I am curious as to what the next iteration of the S80 will offer with regards to the other attributes you mention. Unfortunately, Edmunds spy shots make it look like a Taurus (hopefully that is at least partially due to the camo).
#5731 of 10348 Re: AWD - Not all created equal - (BMW 0, Zamboni 1) [dewey]
Jan 04, 2006 (8:33 am)
Volvo's hook is safety. How much do you value your or your lovedones' life?
#5732 of 10348 Re: AWD - Not all created equal - (BMW 0, Zamboni 1) [tayl0rd]
Jan 04, 2006 (10:40 am)
Volvo's hook is safety. How much do you value your or your lovedones' life?
Right, but as previously mentioned, Volvo no longer wears this crown, as rated by IIHS and other "crash-test" groups. Safety is Volvo's legacy, but they are no longer the best at it... It's only a matter of time before the general public majority realizes this.
#5733 of 10348 Re: DSG and SMG and possibly CVT. . . [markcincinnati]
Jan 04, 2006 (10:45 am)
DSG and SMG and possibly CVT transmissions will probably put an end to all this debate if they turn out to be as good as many say they are.
I've driven the M3 with SMG and the A3 with DSG, and I can't say that I would rather drive them over a traditional stick. It's a neat technology, but nowhere near as engaging and enjoyable as a true manual....
#5734 of 10348 What they don't know. . .
Jan 04, 2006 (11:03 am)
People who are inclined towards environmentally friendly autos are likely to drive Toyota or Honda hybrids.

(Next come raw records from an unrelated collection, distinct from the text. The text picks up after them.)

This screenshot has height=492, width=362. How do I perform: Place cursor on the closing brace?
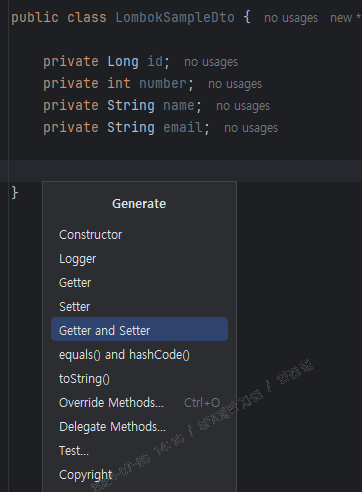click(x=15, y=193)
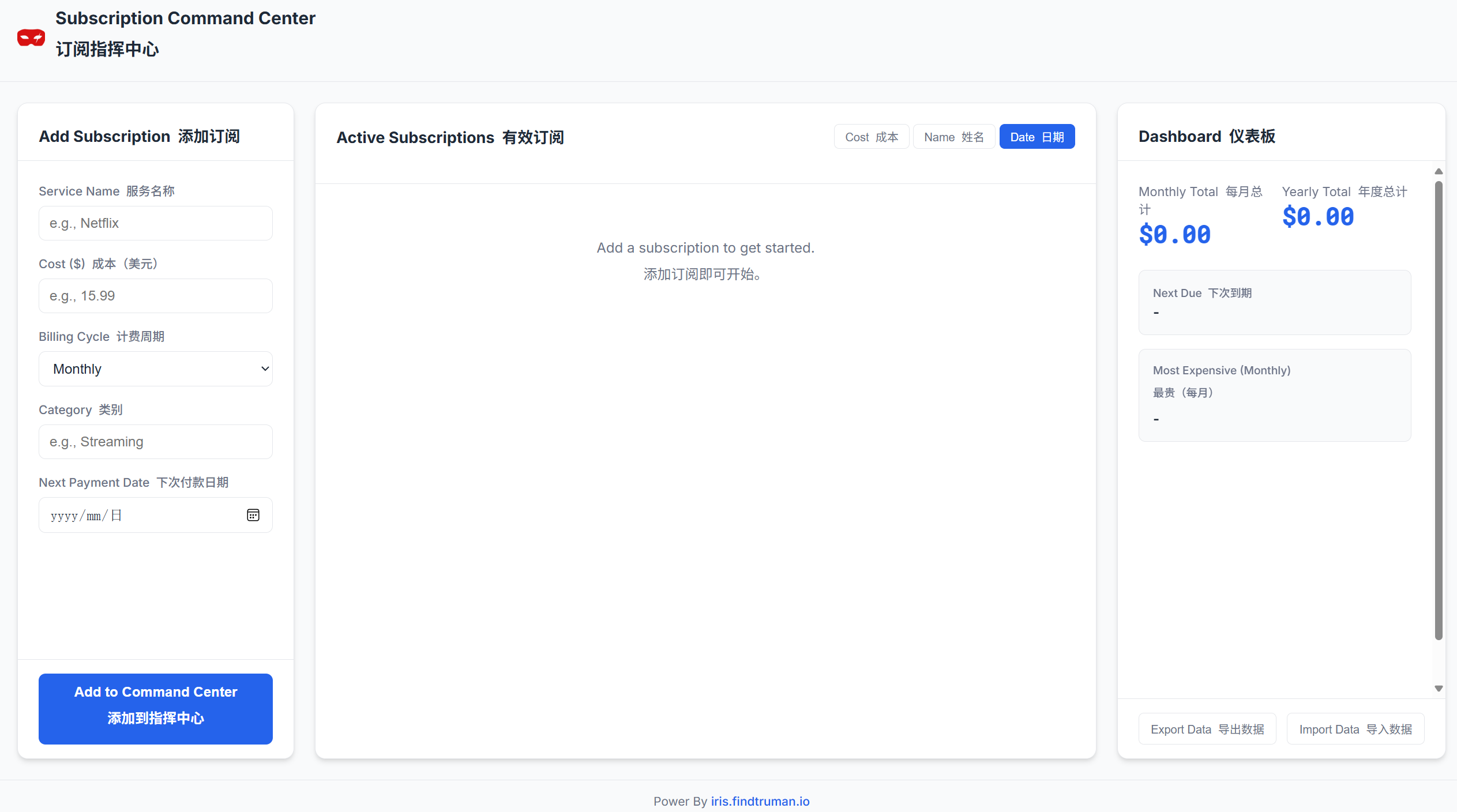
Task: Expand the Billing Cycle dropdown chevron
Action: (x=265, y=369)
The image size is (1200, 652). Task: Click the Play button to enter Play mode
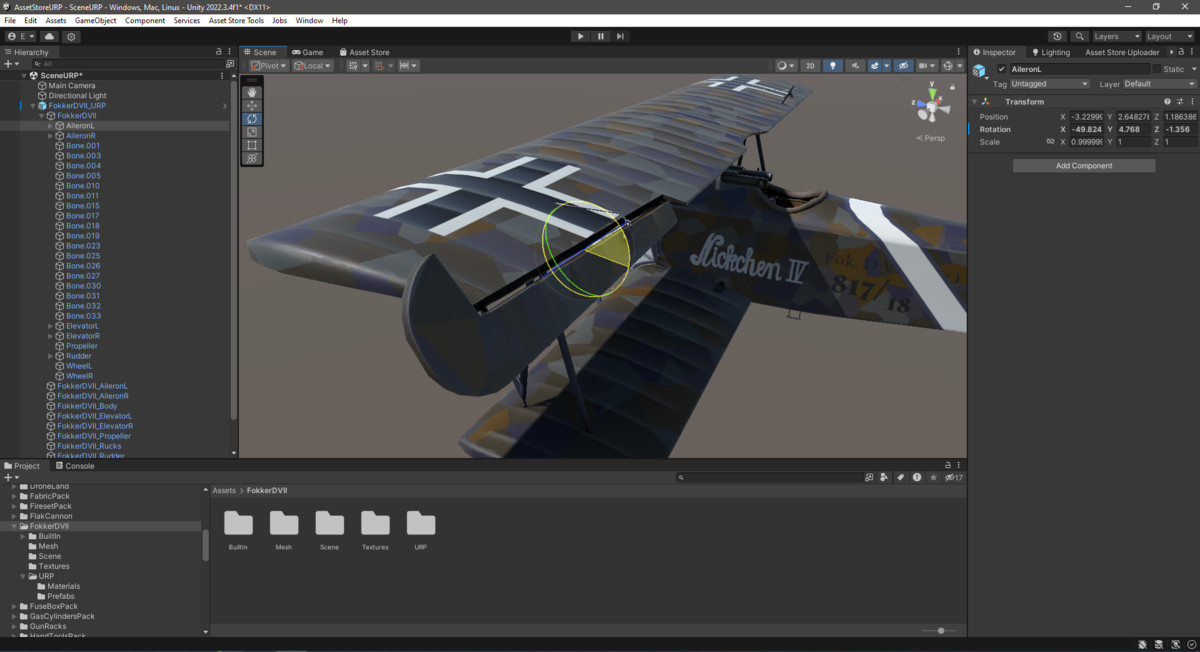580,36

Everyone has a point of view, therefore I can only report that I read that the hybrids have -- at best -- a possible enviornmentally friendly posture (I assume the author was at least attempting to be objective,) more likely they have an enviornmentally UNFRIENDLY posture due to the issues associated with the batteries some 6 - 8 years from date of service.
Moreover, hybrids, even at today's gas prices are an inefficient use of money and this goes even with the tax incentives that were offered.
Hybrids are not quite as "dumb" as burning $10 dollar bills to keep warm, but they are in the "inquiring minds wouldn't do this" category AT THIS POINT IN TECHNOLOGY.
Diesels, FSI small displacement and forced induction engines coupled to CVT transmissions both TODAY can better the financial and environmental arguments put forth by the Batteries are Better crowd.
This year the US will move a step or two closer to ever cleaner diesel fuel -- even though it would represent a small dent (small being better than none), encouraging diesel adoption, CVT technology, cleaner and cleaner diesel, etc etc etc, we have at our technological and financial disposal the means to make that dent.
From my perspective and my readings hybrids are doing more harm than good and besides they are not an evolutionary step, they are a side step -- like it or not the diesel coupled with volumetric efficiency coupled with transmission efficiencies that we now can produce at an affordable price are the way to go in an evolutionary fashion, until we can put fuel cells into production and/or come up with something new altogether: "Mr. Fusion" (or Mr. Fission) perhaps?
Jan 04, 2006 (11:28 am)
Audi has released the specs of the Q7.
350 horsepower from the naturally aspirated 4.2L V8, direct injection.
They need to get that bad boy into the A6 4.2.